─── DATA SHOWN

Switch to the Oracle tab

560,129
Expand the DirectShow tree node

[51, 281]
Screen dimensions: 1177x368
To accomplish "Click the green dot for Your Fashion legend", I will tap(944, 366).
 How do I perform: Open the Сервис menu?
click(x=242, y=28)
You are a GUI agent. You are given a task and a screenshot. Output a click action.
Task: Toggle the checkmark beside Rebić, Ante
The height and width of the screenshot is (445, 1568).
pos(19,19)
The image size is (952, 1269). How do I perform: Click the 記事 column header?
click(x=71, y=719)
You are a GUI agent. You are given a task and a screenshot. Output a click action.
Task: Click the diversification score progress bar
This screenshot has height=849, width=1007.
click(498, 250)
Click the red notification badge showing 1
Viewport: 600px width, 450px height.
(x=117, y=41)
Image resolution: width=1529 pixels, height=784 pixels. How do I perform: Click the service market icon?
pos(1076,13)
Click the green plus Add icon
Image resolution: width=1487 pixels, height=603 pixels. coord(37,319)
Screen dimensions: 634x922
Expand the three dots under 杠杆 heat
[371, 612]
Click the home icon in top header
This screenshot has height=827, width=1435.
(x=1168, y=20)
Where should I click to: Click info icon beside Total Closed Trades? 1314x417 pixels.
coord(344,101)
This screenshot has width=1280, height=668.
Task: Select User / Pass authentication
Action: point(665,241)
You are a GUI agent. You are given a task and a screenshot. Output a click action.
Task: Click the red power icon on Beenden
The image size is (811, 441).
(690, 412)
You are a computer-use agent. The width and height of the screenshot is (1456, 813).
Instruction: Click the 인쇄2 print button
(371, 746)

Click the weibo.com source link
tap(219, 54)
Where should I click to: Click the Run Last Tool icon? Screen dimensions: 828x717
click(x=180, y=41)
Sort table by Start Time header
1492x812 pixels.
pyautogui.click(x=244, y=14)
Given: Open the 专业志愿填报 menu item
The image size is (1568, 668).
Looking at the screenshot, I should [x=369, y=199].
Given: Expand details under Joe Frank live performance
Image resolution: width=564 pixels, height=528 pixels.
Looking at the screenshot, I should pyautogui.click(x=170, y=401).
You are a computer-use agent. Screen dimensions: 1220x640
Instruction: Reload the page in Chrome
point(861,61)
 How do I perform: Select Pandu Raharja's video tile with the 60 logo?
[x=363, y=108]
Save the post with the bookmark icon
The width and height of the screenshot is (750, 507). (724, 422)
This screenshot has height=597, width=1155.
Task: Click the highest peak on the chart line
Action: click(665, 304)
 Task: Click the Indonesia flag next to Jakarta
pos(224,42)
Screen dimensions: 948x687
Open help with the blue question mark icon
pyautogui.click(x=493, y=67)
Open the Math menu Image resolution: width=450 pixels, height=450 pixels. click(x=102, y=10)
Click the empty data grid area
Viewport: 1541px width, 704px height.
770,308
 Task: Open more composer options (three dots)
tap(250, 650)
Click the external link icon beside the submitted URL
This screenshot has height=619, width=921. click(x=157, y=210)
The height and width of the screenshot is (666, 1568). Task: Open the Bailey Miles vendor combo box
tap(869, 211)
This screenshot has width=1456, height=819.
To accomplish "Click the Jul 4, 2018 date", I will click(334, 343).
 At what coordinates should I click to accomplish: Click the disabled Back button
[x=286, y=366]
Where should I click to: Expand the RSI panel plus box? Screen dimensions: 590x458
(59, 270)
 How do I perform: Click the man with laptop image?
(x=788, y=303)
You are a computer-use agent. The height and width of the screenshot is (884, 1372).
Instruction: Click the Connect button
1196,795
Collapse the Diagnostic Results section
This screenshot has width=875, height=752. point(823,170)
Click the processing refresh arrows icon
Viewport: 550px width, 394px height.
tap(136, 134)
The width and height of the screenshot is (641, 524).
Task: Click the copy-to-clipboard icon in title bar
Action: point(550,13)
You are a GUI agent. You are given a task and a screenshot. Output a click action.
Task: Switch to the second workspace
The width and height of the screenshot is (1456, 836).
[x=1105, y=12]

──────

• **TASK INSTRUCTIONS**
Each of the records should be retyped exactly.

• **OUTPUT**
Switch to the Oracle tab

560,129
Expand the DirectShow tree node

[51, 281]
Screen dimensions: 1177x368
To accomplish "Click the green dot for Your Fashion legend", I will tap(944, 366).
 How do I perform: Open the Сервис menu?
click(x=242, y=28)
You are a GUI agent. You are given a task and a screenshot. Output a click action.
Task: Toggle the checkmark beside Rebić, Ante
The height and width of the screenshot is (445, 1568).
pos(19,19)
The image size is (952, 1269). How do I perform: Click the 記事 column header?
click(x=71, y=719)
You are a GUI agent. You are given a task and a screenshot. Output a click action.
Task: Click the diversification score progress bar
This screenshot has height=849, width=1007.
click(498, 250)
Click the red notification badge showing 1
Viewport: 600px width, 450px height.
(x=117, y=41)
Image resolution: width=1529 pixels, height=784 pixels. How do I perform: Click the service market icon?
pos(1076,13)
Click the green plus Add icon
Image resolution: width=1487 pixels, height=603 pixels. coord(37,319)
Screen dimensions: 634x922
Expand the three dots under 杠杆 heat
[371, 612]
Click the home icon in top header
This screenshot has height=827, width=1435.
(x=1168, y=20)
Where should I click to: Click info icon beside Total Closed Trades? 1314x417 pixels.
coord(344,101)
This screenshot has width=1280, height=668.
Task: Select User / Pass authentication
Action: point(665,241)
You are a GUI agent. You are given a task and a screenshot. Output a click action.
Task: Click the red power icon on Beenden
The image size is (811, 441).
(690, 412)
You are a computer-use agent. The width and height of the screenshot is (1456, 813).
Instruction: Click the 인쇄2 print button
(371, 746)

Click the weibo.com source link
tap(219, 54)
Where should I click to: Click the Run Last Tool icon? Screen dimensions: 828x717
click(x=180, y=41)
Sort table by Start Time header
1492x812 pixels.
pyautogui.click(x=244, y=14)
Given: Open the 专业志愿填报 menu item
The image size is (1568, 668).
Looking at the screenshot, I should [x=369, y=199].
Given: Expand details under Joe Frank live performance
Image resolution: width=564 pixels, height=528 pixels.
Looking at the screenshot, I should pyautogui.click(x=170, y=401).
You are a computer-use agent. Screen dimensions: 1220x640
Instruction: Reload the page in Chrome
point(861,61)
 How do I perform: Select Pandu Raharja's video tile with the 60 logo?
[x=363, y=108]
Save the post with the bookmark icon
The width and height of the screenshot is (750, 507). (724, 422)
This screenshot has height=597, width=1155.
Task: Click the highest peak on the chart line
Action: click(665, 304)
 Task: Click the Indonesia flag next to Jakarta
pos(224,42)
Screen dimensions: 948x687
Open help with the blue question mark icon
pyautogui.click(x=493, y=67)
Open the Math menu Image resolution: width=450 pixels, height=450 pixels. click(x=102, y=10)
Click the empty data grid area
Viewport: 1541px width, 704px height.
770,308
 Task: Open more composer options (three dots)
tap(250, 650)
Click the external link icon beside the submitted URL
This screenshot has height=619, width=921. click(x=157, y=210)
The height and width of the screenshot is (666, 1568). Task: Open the Bailey Miles vendor combo box
tap(869, 211)
This screenshot has width=1456, height=819.
To accomplish "Click the Jul 4, 2018 date", I will click(334, 343).
 At what coordinates should I click to accomplish: Click the disabled Back button
[x=286, y=366]
Where should I click to: Expand the RSI panel plus box? Screen dimensions: 590x458
(59, 270)
 How do I perform: Click the man with laptop image?
(x=788, y=303)
You are a computer-use agent. The height and width of the screenshot is (884, 1372).
Instruction: Click the Connect button
1196,795
Collapse the Diagnostic Results section
This screenshot has width=875, height=752. point(823,170)
Click the processing refresh arrows icon
Viewport: 550px width, 394px height.
tap(136, 134)
The width and height of the screenshot is (641, 524).
Task: Click the copy-to-clipboard icon in title bar
Action: point(550,13)
You are a GUI agent. You are given a task and a screenshot. Output a click action.
Task: Switch to the second workspace
The width and height of the screenshot is (1456, 836).
[x=1105, y=12]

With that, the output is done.